Why do we want everyone looking at this site? Because that’s the only way they can sign up for (dum dum DUM) stage 2!

Stage 2: Mentoring!

From now until December 1st we will have two forms open:

menteeOne form (click here!) for people new to MTBoS who want a mentor. This is for people who are interested, but want a little personal help getting started. Twooter? Blerg? What are these things? Or people who have tried using twitter but are intimidated or don’t quite know how to engage or make it useful. Or people who want to blog but don’t quite know how to start! Or people who have started blogging but need a push…

mentorOne form (click here!) for MTBoS veterans who are willing to mentor. This is for people who have been blogging and tweeting, and are interested in shepherding others as they explore what great things are out there. They’ll connect with those new to the community, and help them find sites of interest to visit, people to talk with, and answer any questions.

The timing is purposeful — NCTM regional conferences as well as many state conferences are happening between now and December. There are a number of speakers who will be talking about the MTBoS! The sign up forms will be open during that time, so we can initiate them all as one group.

Starting in December anyone who knows anything about this community will help all those who want to learn more about the community. Mentors and mentees will be matched up and work together to explore, and mentees will have access to the expertise of the whole community once they learn how to tweet. (We all will watch the #MTBoS hashtag extra carefully, where newbies will be asking questions… and we all will be able to answer ’em!)

meme

During this time in December, newbies will have the opportunity to engage at their own pace to learn about reading blogs, reading and contributing to twitter, organizing all that amazing information and the plethora of other resources this community has to offer. For them, this time will be not about drinking from a firehose and doing everything, but using their mentors to find the things that they might find interesting and useful.

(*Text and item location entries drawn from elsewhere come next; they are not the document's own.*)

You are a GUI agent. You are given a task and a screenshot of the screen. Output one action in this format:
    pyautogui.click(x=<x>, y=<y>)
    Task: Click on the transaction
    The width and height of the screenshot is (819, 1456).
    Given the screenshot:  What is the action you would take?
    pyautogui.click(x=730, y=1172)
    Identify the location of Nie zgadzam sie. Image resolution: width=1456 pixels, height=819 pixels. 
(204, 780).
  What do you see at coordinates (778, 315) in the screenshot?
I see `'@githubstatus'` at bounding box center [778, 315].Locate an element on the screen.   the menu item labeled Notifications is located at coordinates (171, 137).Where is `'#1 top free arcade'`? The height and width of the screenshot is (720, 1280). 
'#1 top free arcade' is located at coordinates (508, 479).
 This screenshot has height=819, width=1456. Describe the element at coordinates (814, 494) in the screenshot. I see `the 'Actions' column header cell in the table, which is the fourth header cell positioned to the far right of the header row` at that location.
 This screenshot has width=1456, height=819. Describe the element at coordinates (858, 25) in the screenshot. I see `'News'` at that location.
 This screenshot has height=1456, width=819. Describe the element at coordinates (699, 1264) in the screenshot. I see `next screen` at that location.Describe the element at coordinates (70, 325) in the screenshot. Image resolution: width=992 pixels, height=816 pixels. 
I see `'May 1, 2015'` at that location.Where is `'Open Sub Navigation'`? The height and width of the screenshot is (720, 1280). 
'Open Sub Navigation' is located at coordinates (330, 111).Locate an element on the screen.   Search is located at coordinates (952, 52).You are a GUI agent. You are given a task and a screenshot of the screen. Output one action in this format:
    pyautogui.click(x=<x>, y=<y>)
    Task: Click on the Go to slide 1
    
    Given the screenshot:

Stage 3: Blogging Initiation!

We are suggesting a new year’s resolution for the entirety of the global math department: blog more. In January we will run a four week blogging initiation, hosted here. It will include entry level prompts for new bloggers as well as challenge prompts for experienced bloggers. Everyone is invited to participate and give back to this amazing community by sharing your expertise and reflecting on your practice.

Stage 4: The Future!

The future holds whatever you can imagine. If you love having a weekly blogging prompt we are negotiating an agreement with the global math department newsletter to bring back Sunday Funday. While official mentoring duties will be complete everyone should be looking out for new recruits and getting ready to welcome a new crew from the NCTM annual meeting in San Francisco!